28 July 2016
FMA releases conduct guide for feedback
The Financial Markets Authority (FMA) has released a guide to how it will examine whether financial services providers
are demonstrating good conduct under the Financial Markets Conduct Act (FMC Act). The guide is open for consultation today.
The conduct guide describes for financial service providers how conduct will be the FMA’s ‘lens’, through which it will
examine what providers do, how they do it, and how that translates to what their customers experience.
Conduct is at the core of the FMC Act, as good conduct is vital to fair, efficient and transparent financial markets. A
mandate to focus on conduct shifts the FMA’s emphasis from compliance with regulations, including disclosure – both of
which remain necessary, but not sufficient for good conduct – to assessing whether providers can show that they
consistently and purposely deliver good outcomes to their customers.
Rob Everett, Chief Executive said “The guide is not a checklist or a manual. It is principles-based guidance about how
we view conduct. It will inform how we license, supervise, monitor and enforce. It will affect, for example, how we
consider incentive structures and customer complaints.”

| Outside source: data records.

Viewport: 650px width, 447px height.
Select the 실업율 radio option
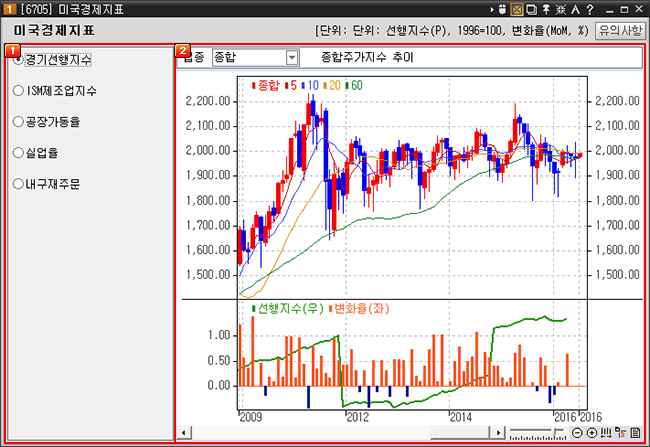click(x=18, y=153)
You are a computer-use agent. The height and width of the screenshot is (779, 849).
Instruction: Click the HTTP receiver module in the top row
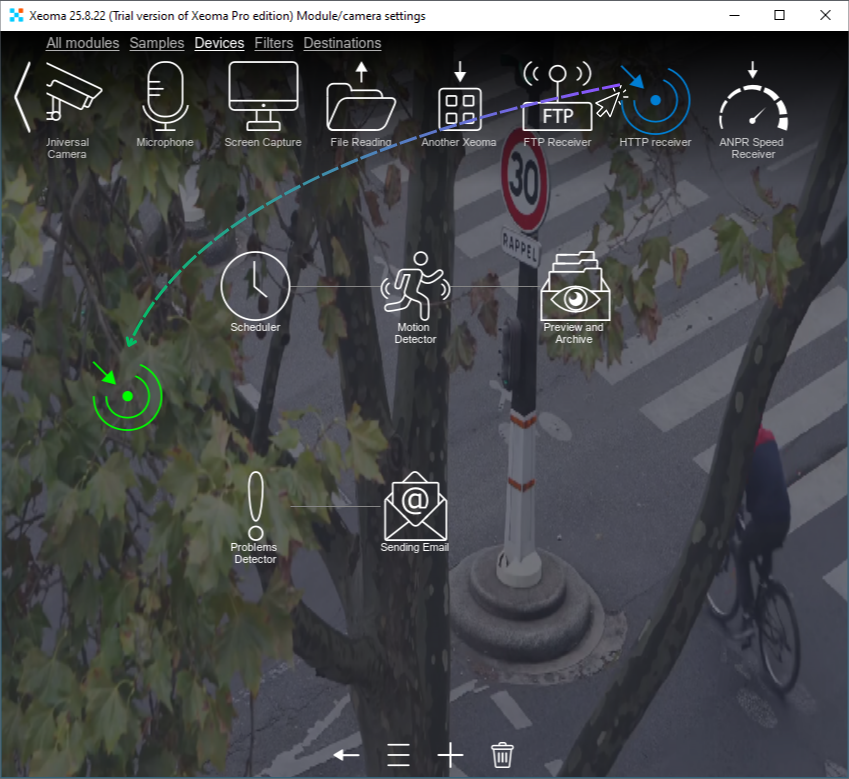tap(654, 100)
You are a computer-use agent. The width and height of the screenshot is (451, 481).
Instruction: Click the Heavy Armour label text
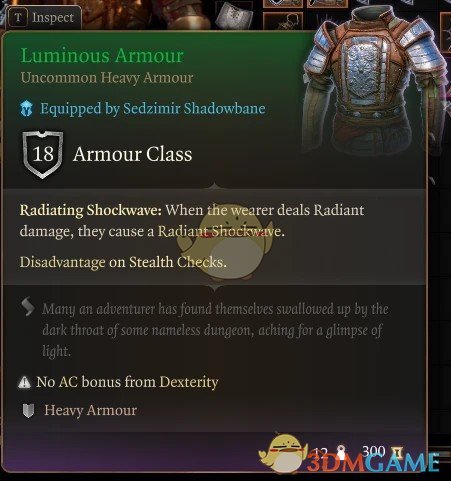[91, 411]
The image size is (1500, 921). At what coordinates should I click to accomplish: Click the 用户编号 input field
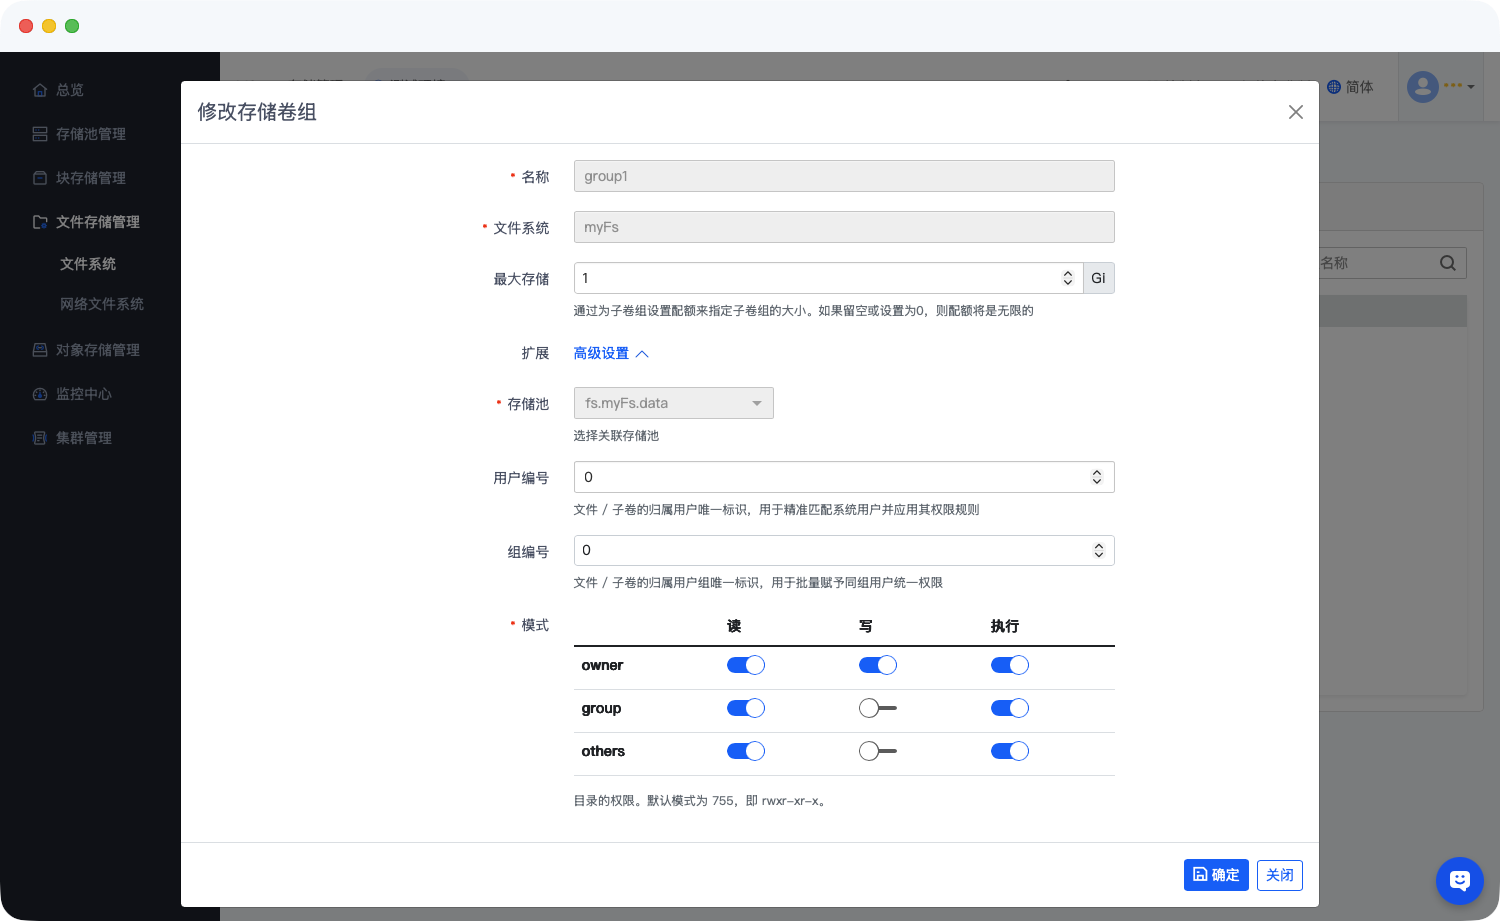point(830,477)
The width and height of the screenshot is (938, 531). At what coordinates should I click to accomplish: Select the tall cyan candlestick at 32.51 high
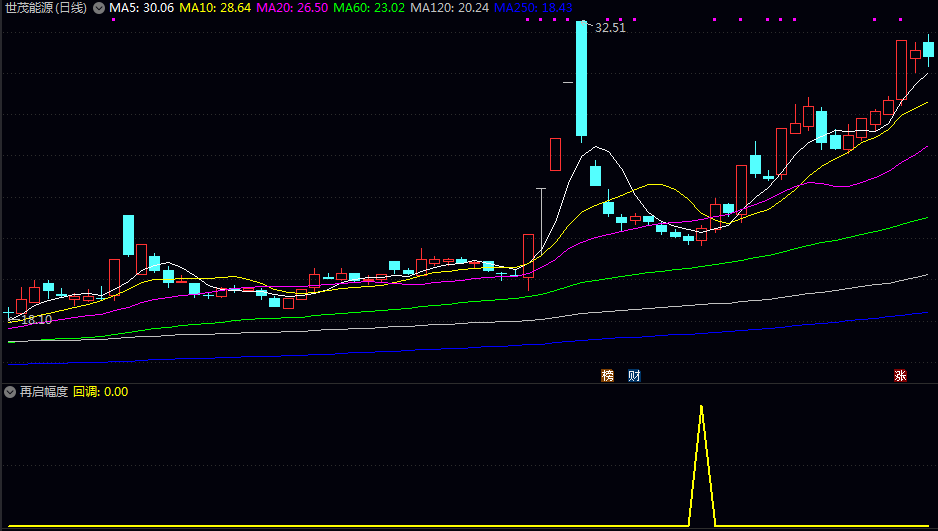(x=581, y=78)
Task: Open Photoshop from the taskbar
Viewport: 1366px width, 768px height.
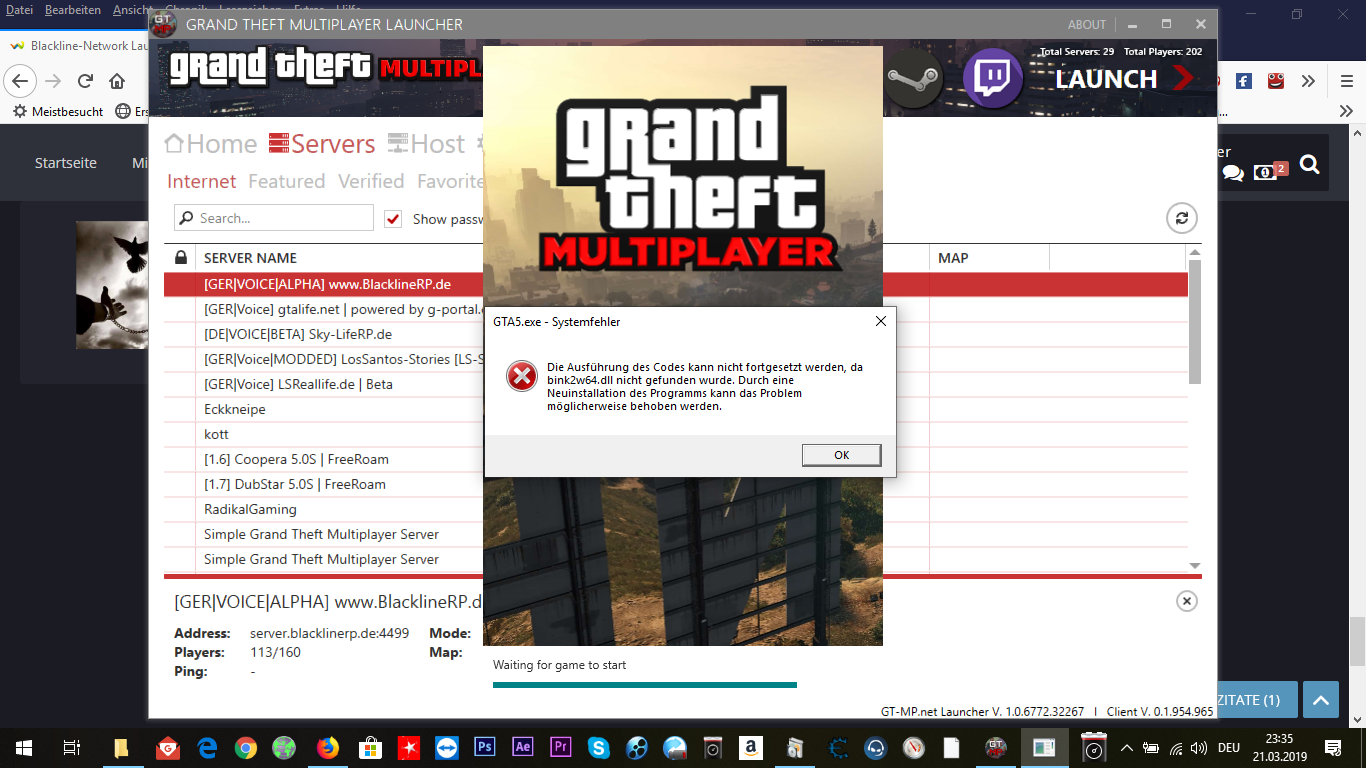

“We draw a strong link between good conduct and good business. So we hope senior leadership of providers will find this
guide useful when considering what they do, how they do it, and whether they need to change anything so that they can
show us how they demonstrate good conduct,” Mr Everett said.
The FMA is seeking feedback from providers licensed under the F MC Act and also welcomes submissions from others in the
financial services industry.
Mr Everett said: “Conduct is a debate but also a core part of how we plan to operate. So we are particularly interested
to hear providers’ views on whether the guide is a useful contribution to the debate; and whether it also makes sense on
a practical level.”
A copy of the guide and submission form can be seen here. Given the importance of the subject matter, the FMA has decided a longer consultation period is appropriate so
submissions will be accepted until 31 October.